EXTRACT PROVIDED —
-=-=-=-=-
I am having trouble using view_facade (from range-v3) to create a view that provides both const and non-const access. As an example, I tried modifying the view_facade test (in test/view_facade.cpp) to allow non-const access (by default it only allows const access):

struct MyRange
  : ranges::range_facade<MyRange>
{
private:
    friend struct ranges::range_access;
    std::vector<int> ints_;

    template <bool isConst>
    struct cursor
    {
    private:
        using It = typename std::conditional<isConst, std::vector<int>::const_iterator, std::vector<int>::iterator>::type;
        using RefType = typename std::conditional<isConst, int const&, int&>::type;
        It iter;
    public:
        cursor() = default;
        cursor(It it)
          : iter(it)
        {}
        RefType current() const
        {
            return *iter;
        }
    //...
    };
/*    // Uncommenting these overloads will cause an error, below.
    cursor<true> begin_cursor() const
    {
        return {ints_.begin()};
    }
    cursor<true> end_cursor() const
    {
        return {ints_.end()};
    }
*/
    cursor<false> begin_cursor()
-=-=-=-=-
SOURCE DATA —
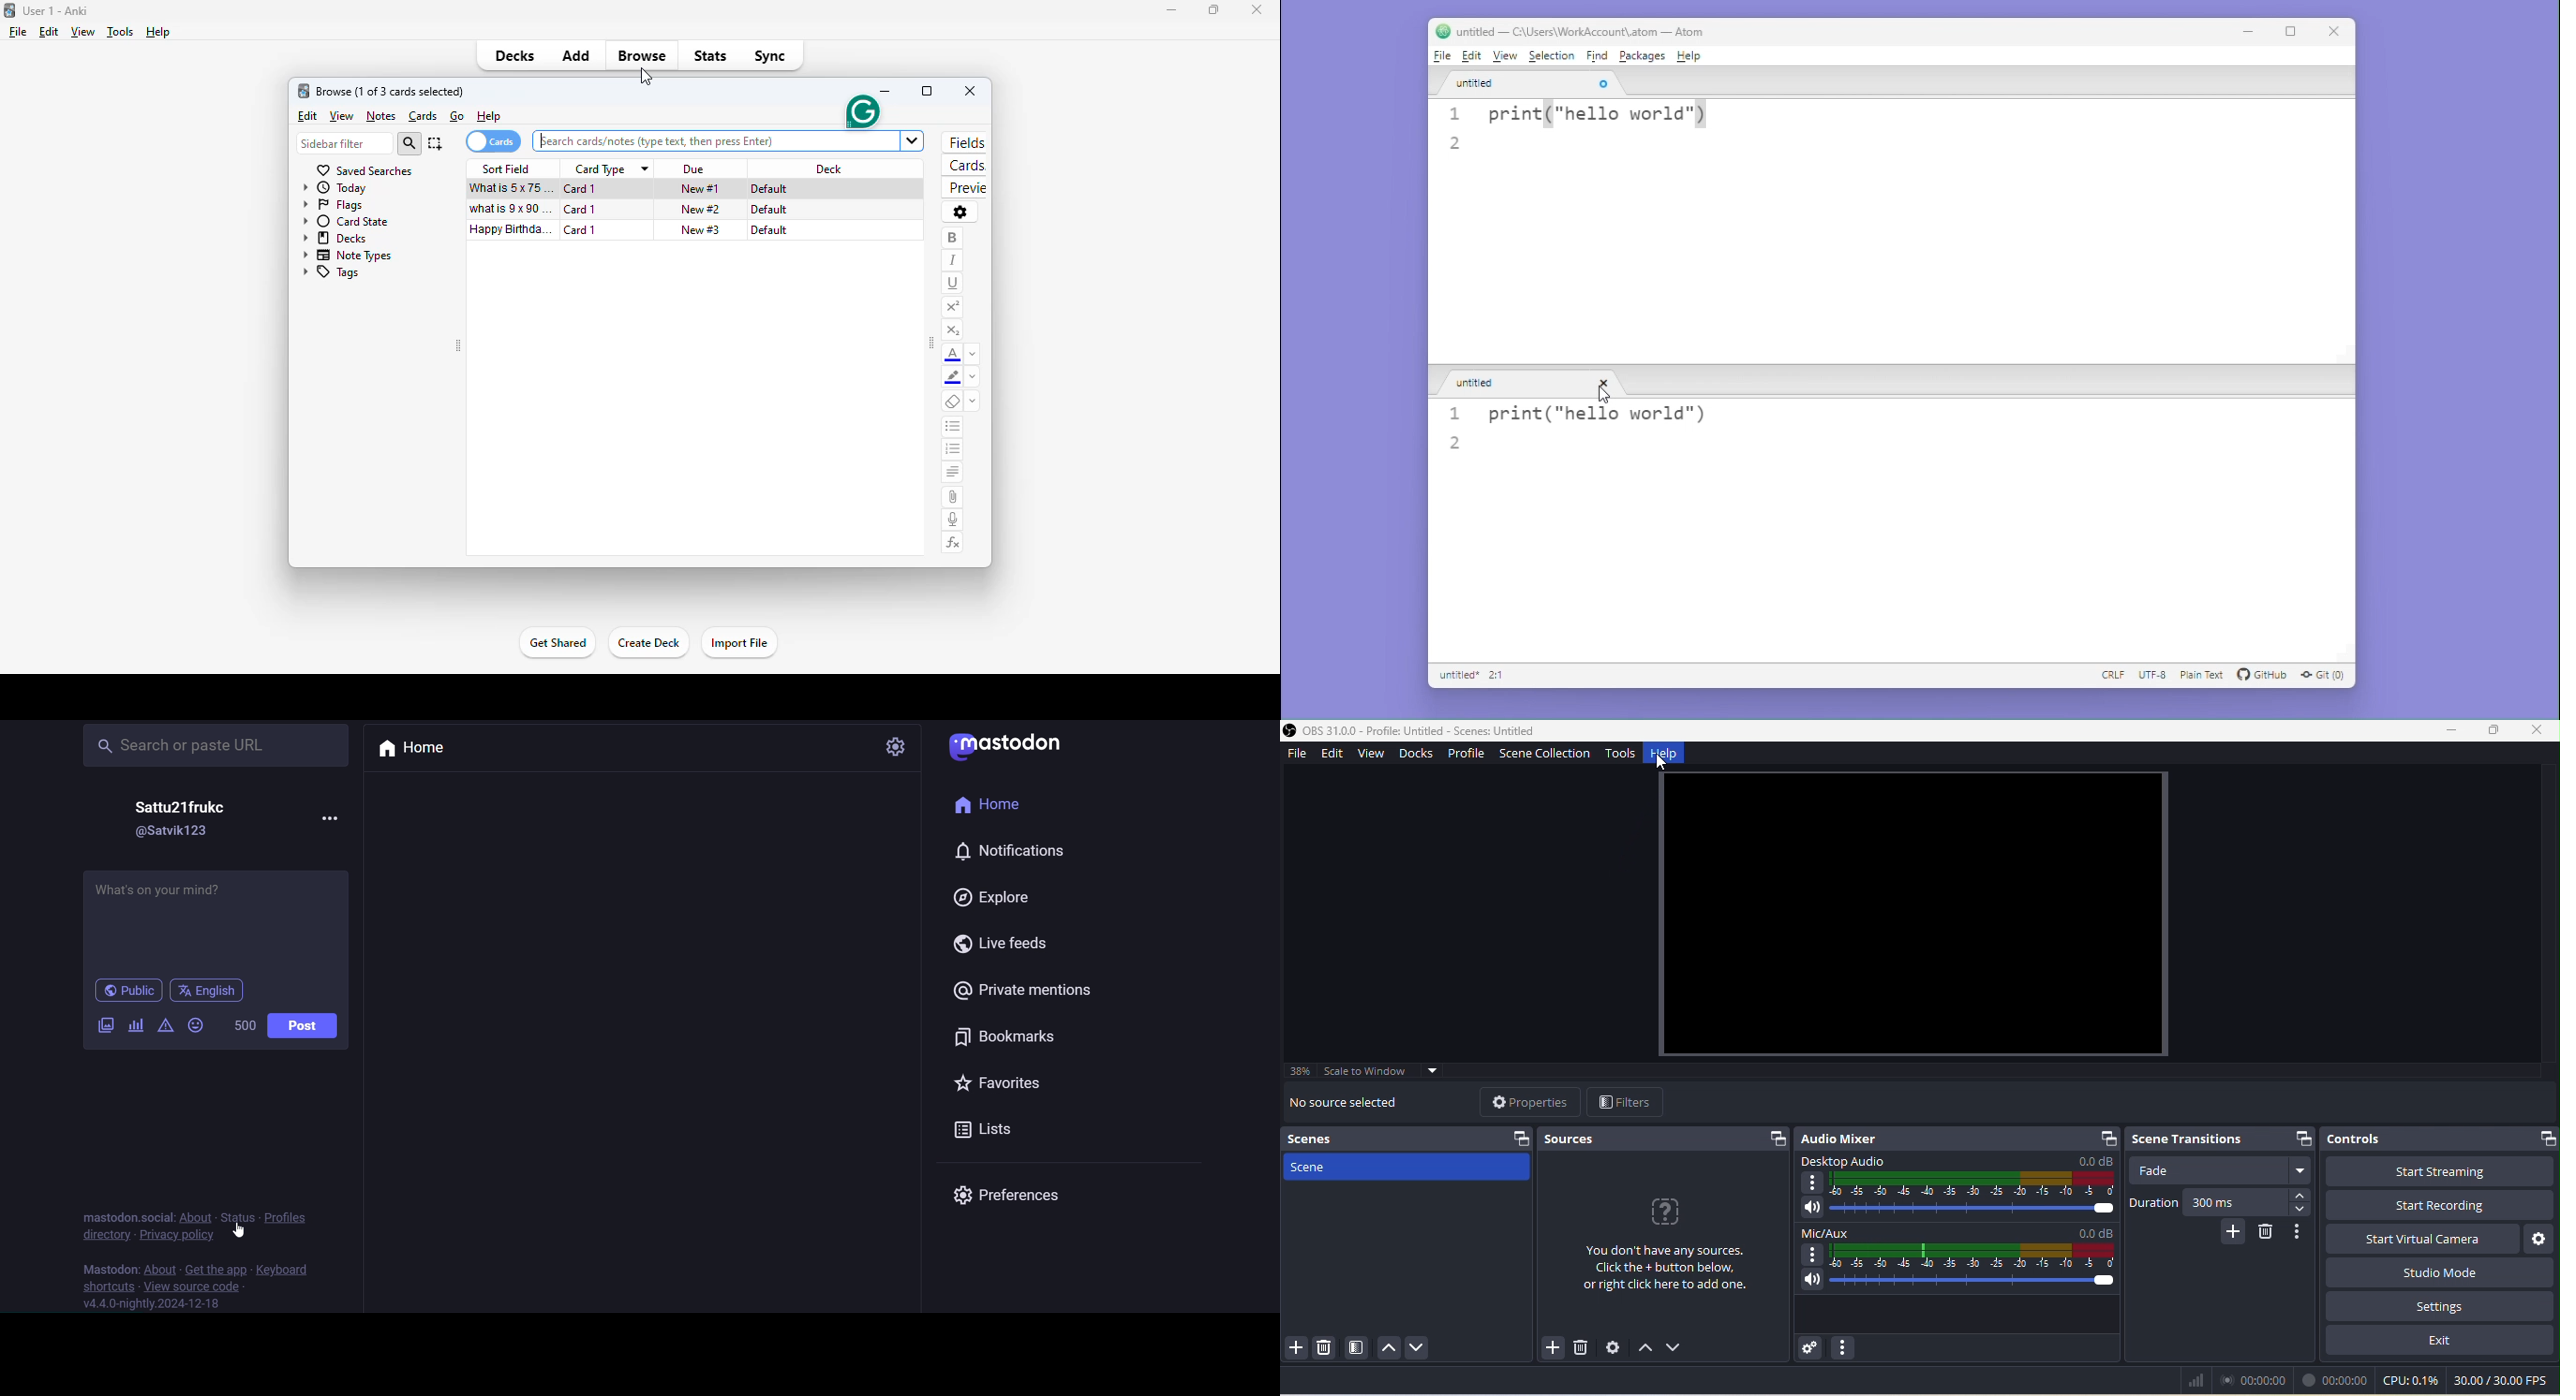  Describe the element at coordinates (1958, 1140) in the screenshot. I see `audio mixer` at that location.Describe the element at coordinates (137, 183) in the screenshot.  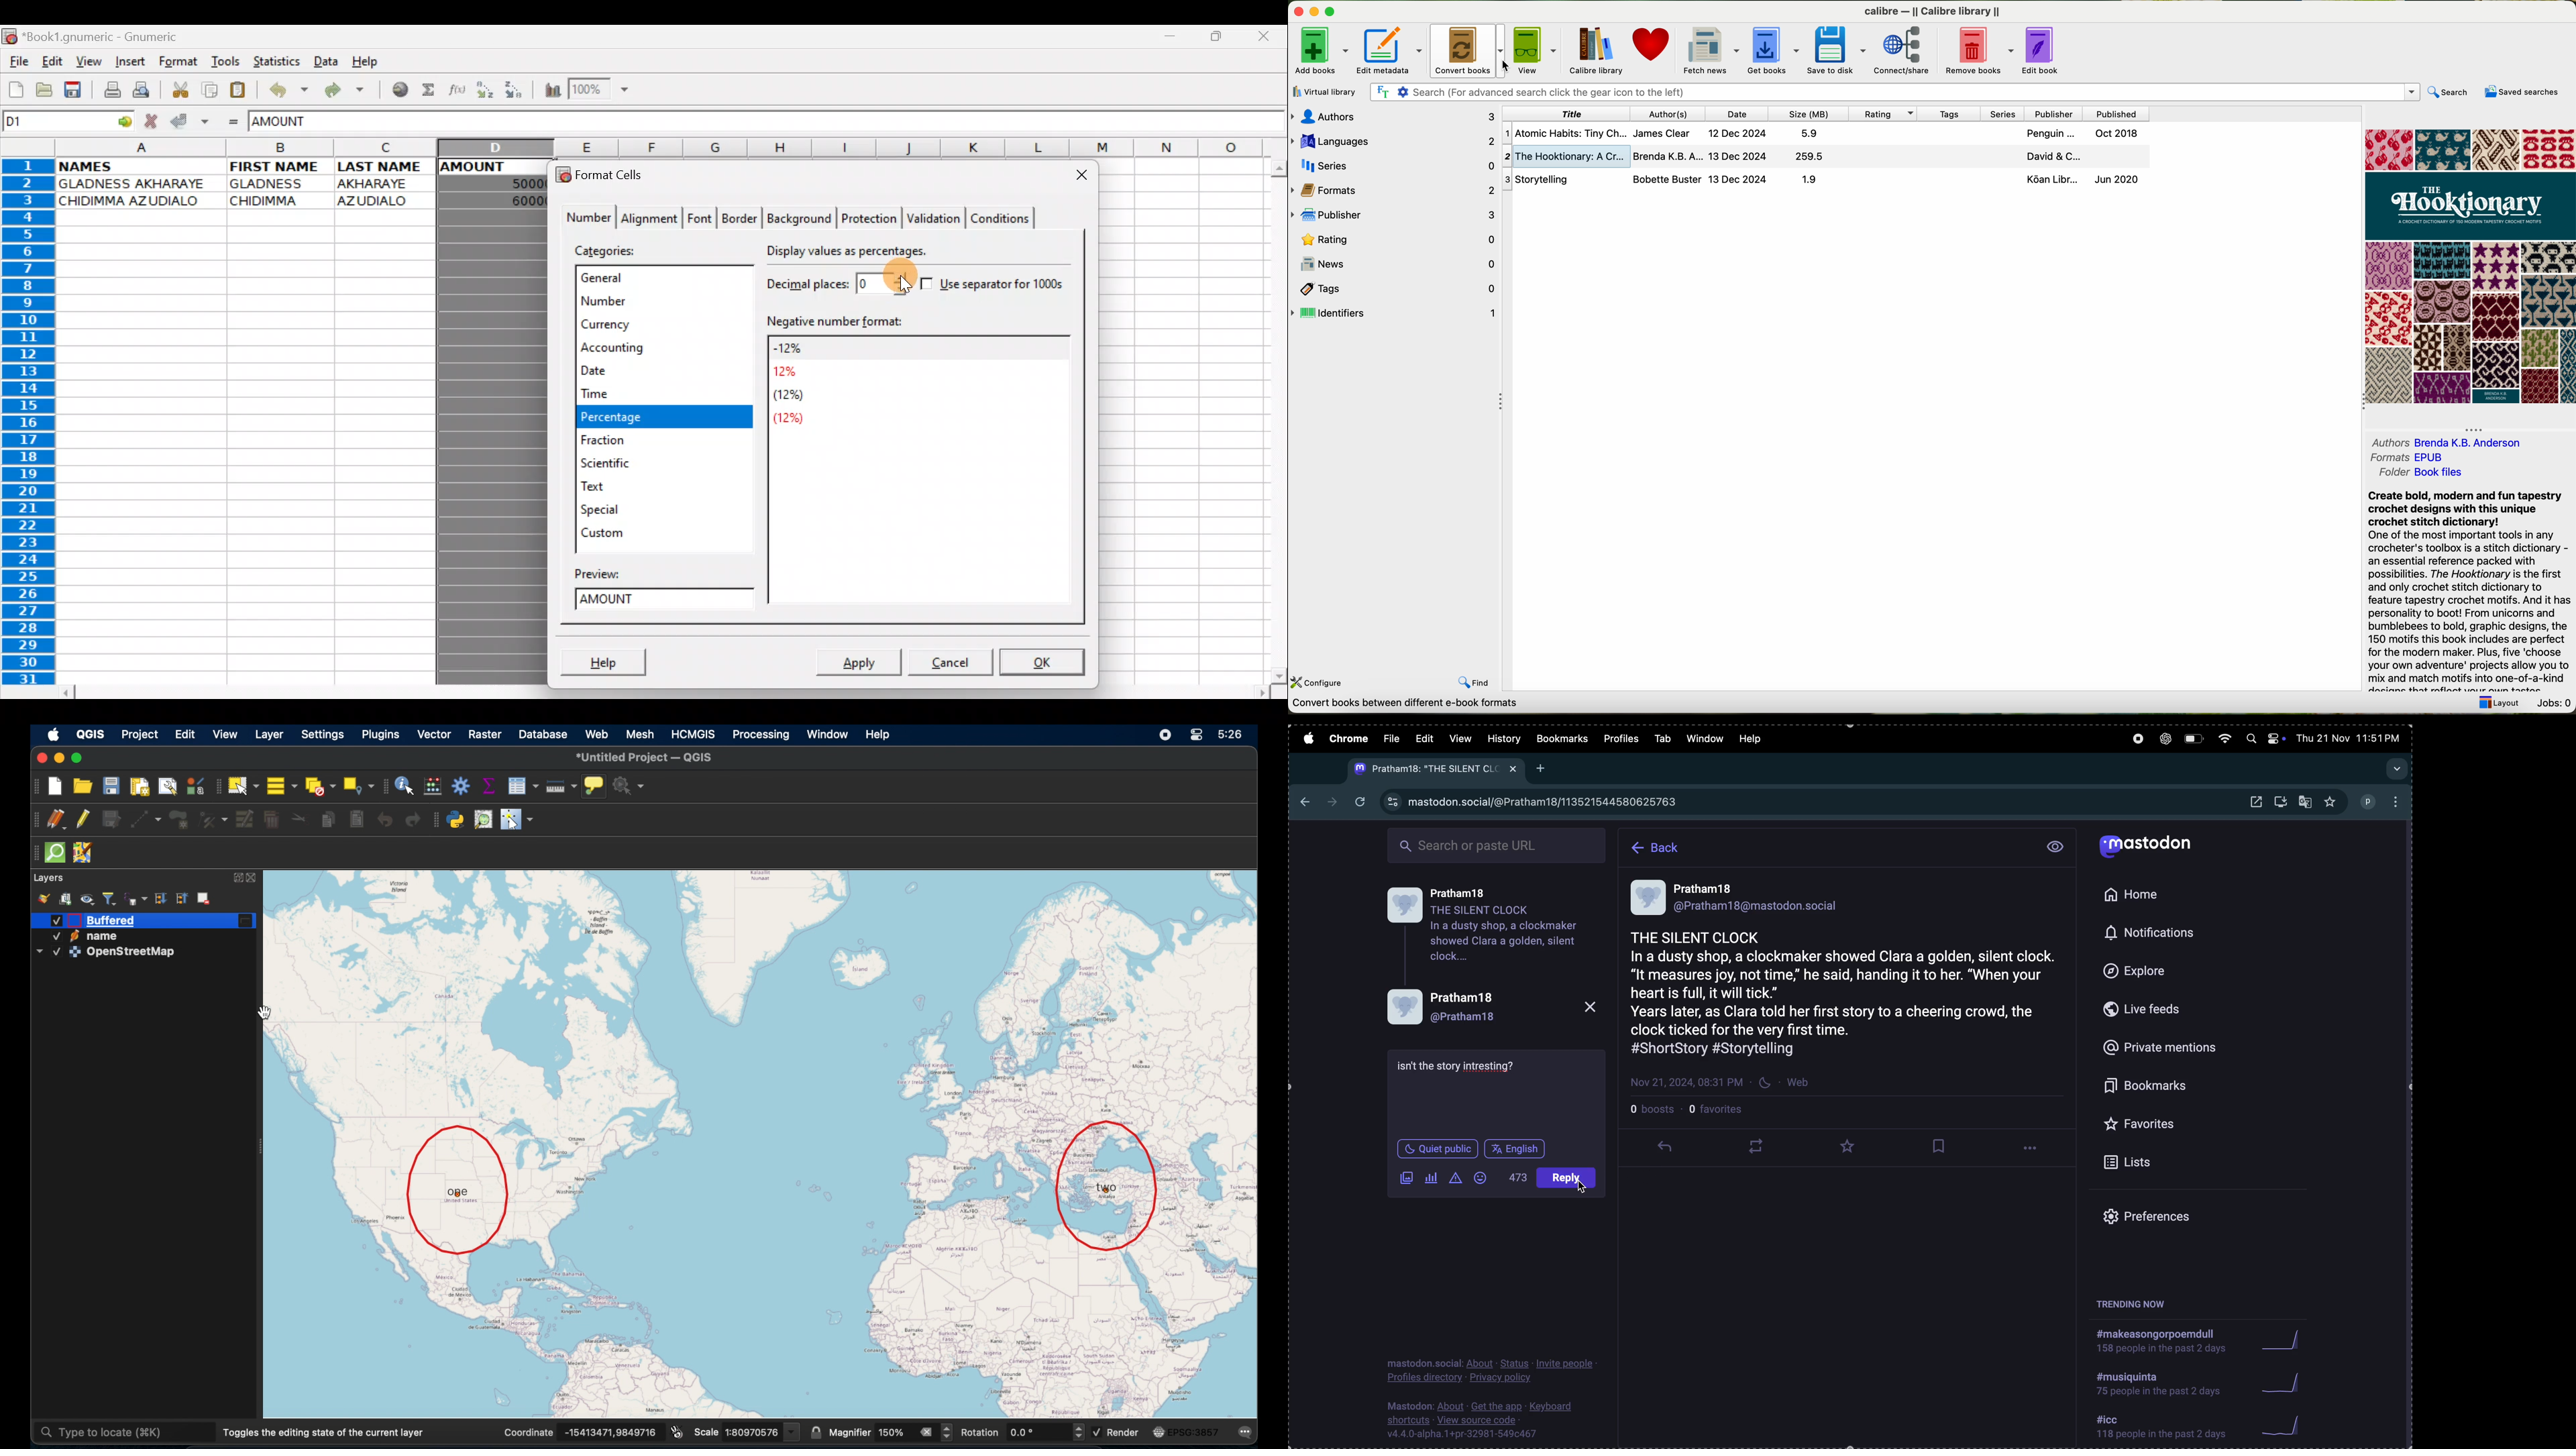
I see `GLADNESS AKHARAYE` at that location.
-=-=-=-=-
EXERCISES TO COMPLETE —
(1) Reproduce the range-v3 view_facade question starting with "template <bool isConst>" and going on through "cursor(It it)", substituting "IsConstant" for each "isConst".
(2) Resume the range-v3 view_facade question from its last shown line and carry it forward.
The material comes from a separate source.

PER-TASK OUTPUTS —
(1)
template <bool IsConstant>
    struct cursor
    {
    private:
        using It = typename std::conditional<IsConstant, std::vector<int>::const_iterator, std::vector<int>::iterator>::type;
        using RefType = typename std::conditional<IsConstant, int const&, int&>::type;
        It iter;
    public:
        cursor() = default;
        cursor(It it)

(2)
    {
        return {ints_.begin()};
    }
    cursor<false> end_cursor()
    {
        return {ints_.end()};
    }
public:
    MyRange()
      : ints_{1, 2, 3, 4, 5, 6, 7}
    {}
};

int main() {
    MyRange nc;
    int& nci = *nc.begin();  // error here when const overloads present.
}

Full code here.

This works fine with the const overloads of begin_cursor and end_cursor commented out. However, if I add those overloads back in, the following error is generated on the indicated line (GCC 5.1):

error: binding 'const int' to reference of type 'int&' discards qualifiers

It seems to be selecting the const version, giving me a const iterator. What I want is: const iterators for const objects, and non-const iterators for non-const objects. How can I achieve that?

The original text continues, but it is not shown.